Photographs of infamous criminals, show Capone and George “Machine Gun” Kelly on a wall along cell block “D” at Alcatraz Island in San Francisco Bay in San Francisco, California, August 9, 2009.

A U.S. National Park Service commemorated the 75th anniversary of Alcatraz as a federal prison.


1957 saw the death of French fashion designer Christian Dior, responsible for the “new look”.

Dior showcased a new line of evening gowns for summer season 1948 in fashion show in Paris.


In 1989, the U.S. television evangelist Jim Bakker was sentenced to 45 years in jail and fined $500,000 for swindling his followers.

The former televangist and host of the religious television program “The PTL Club” attends ceremonies honoring Grammy award-winning brother and sister gospel recording artists Bebe and Cece Winans, with their star on the Hollywood walk of fame in Hollywood October 20, 2011.

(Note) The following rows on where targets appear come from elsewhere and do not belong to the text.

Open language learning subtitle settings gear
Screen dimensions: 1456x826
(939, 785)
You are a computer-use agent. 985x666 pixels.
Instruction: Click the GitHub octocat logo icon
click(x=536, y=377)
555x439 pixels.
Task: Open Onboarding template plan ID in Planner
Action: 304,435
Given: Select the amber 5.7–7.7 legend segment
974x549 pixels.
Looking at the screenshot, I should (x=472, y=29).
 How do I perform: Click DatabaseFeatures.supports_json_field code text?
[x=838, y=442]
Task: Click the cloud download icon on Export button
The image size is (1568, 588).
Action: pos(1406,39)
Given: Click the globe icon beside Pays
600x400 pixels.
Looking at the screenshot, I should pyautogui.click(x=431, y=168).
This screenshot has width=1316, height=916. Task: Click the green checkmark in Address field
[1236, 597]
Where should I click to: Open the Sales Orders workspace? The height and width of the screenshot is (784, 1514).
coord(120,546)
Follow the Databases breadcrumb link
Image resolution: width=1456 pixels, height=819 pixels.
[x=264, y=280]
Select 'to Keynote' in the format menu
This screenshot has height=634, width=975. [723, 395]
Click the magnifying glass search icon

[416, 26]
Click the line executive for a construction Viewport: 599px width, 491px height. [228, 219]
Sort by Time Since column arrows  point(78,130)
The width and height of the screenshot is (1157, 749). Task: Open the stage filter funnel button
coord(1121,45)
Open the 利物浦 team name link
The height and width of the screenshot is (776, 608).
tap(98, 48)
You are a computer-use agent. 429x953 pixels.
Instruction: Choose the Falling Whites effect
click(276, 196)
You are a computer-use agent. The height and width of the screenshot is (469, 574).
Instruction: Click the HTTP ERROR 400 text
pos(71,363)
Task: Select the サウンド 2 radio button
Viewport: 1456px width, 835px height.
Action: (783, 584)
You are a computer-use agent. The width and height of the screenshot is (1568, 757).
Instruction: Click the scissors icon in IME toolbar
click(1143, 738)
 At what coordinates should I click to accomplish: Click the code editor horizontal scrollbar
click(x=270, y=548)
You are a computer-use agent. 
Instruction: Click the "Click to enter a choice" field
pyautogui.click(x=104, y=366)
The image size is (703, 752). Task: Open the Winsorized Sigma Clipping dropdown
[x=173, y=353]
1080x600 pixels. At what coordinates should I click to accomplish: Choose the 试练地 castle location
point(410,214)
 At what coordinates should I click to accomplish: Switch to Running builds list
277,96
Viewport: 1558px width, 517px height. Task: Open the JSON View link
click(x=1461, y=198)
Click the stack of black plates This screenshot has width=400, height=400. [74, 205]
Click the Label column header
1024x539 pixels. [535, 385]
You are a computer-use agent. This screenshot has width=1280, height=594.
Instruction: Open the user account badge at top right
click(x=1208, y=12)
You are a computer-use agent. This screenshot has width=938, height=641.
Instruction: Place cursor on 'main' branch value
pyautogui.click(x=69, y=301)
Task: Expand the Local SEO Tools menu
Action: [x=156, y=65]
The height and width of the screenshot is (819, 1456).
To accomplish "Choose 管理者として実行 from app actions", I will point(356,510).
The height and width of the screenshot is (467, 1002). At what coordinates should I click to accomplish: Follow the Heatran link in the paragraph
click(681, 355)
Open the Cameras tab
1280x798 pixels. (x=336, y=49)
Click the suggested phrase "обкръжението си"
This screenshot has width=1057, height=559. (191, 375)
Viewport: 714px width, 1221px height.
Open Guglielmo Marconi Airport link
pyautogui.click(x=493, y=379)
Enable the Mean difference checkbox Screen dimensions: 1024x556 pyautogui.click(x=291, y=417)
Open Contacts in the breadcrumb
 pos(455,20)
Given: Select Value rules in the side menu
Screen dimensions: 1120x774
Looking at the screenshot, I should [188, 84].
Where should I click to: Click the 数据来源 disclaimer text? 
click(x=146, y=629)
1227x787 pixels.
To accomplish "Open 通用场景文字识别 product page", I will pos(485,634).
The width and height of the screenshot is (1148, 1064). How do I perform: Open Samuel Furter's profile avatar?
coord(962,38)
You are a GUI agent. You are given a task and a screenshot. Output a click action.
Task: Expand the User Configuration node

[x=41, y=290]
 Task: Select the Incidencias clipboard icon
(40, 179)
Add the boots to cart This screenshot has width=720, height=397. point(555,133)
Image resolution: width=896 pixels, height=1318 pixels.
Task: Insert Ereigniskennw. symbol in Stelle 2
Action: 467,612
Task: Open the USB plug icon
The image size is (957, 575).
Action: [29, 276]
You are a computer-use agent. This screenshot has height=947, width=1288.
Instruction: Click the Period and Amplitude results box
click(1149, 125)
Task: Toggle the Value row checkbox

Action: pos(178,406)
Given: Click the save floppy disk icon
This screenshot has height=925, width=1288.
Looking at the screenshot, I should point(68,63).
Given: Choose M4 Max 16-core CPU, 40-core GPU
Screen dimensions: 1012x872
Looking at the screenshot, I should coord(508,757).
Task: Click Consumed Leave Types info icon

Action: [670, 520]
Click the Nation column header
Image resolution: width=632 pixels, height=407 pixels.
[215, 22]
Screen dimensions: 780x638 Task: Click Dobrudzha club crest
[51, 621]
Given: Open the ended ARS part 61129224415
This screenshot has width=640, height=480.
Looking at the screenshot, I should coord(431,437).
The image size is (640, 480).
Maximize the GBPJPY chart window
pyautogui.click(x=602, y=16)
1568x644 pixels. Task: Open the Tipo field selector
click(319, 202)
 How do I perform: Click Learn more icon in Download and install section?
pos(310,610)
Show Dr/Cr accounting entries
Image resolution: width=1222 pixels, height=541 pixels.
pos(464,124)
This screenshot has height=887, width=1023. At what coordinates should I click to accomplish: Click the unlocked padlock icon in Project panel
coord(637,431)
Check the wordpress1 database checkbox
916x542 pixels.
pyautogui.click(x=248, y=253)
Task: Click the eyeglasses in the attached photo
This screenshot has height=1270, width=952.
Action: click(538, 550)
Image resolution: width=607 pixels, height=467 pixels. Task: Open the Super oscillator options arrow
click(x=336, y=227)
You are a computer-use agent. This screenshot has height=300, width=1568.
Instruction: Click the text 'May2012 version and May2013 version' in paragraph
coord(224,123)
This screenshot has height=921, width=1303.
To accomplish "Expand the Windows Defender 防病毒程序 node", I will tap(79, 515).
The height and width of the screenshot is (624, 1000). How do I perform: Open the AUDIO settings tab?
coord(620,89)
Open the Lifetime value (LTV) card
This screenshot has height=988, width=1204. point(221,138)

Bakker hired the Winans in 1982 as part of the singing group “The PTL Singers”.


In 2005, Rosa Parks, who galvanized the U.S. civil rights movement, died at the age of 92.

On December 1, 1955, in Montgomery, Alabama, Parks refused to obey bus driver James Blake’s order that she give up her seat to a white passenger. Her action sparked a bus boycott.

Civil rights crusader Parks was seen waving as she listened to President Bill Clinton’s address on race relations at the white house September 18, 1998.

Clinton’s initiative on race concluded a 15-month assessment of U.S. race relations in the country which showed that despite great progress, much more is needed, as the population expands from primarily whites and blacks, to increasing numbers of Hispanics and Asian Americans.


In 2007, the world’s most premature living baby was born in Miami.

Baby Amillia Sonja Taylor’s feet were held in contrast with adult hands, just after her birth at Baptist Children’s Hospital in Miami, Florida.

Taylor, only slightly longer than a ballpoint pen at birth, was due to be sent home in the coming days from a Florida hospital after four months of neonatal intensive care.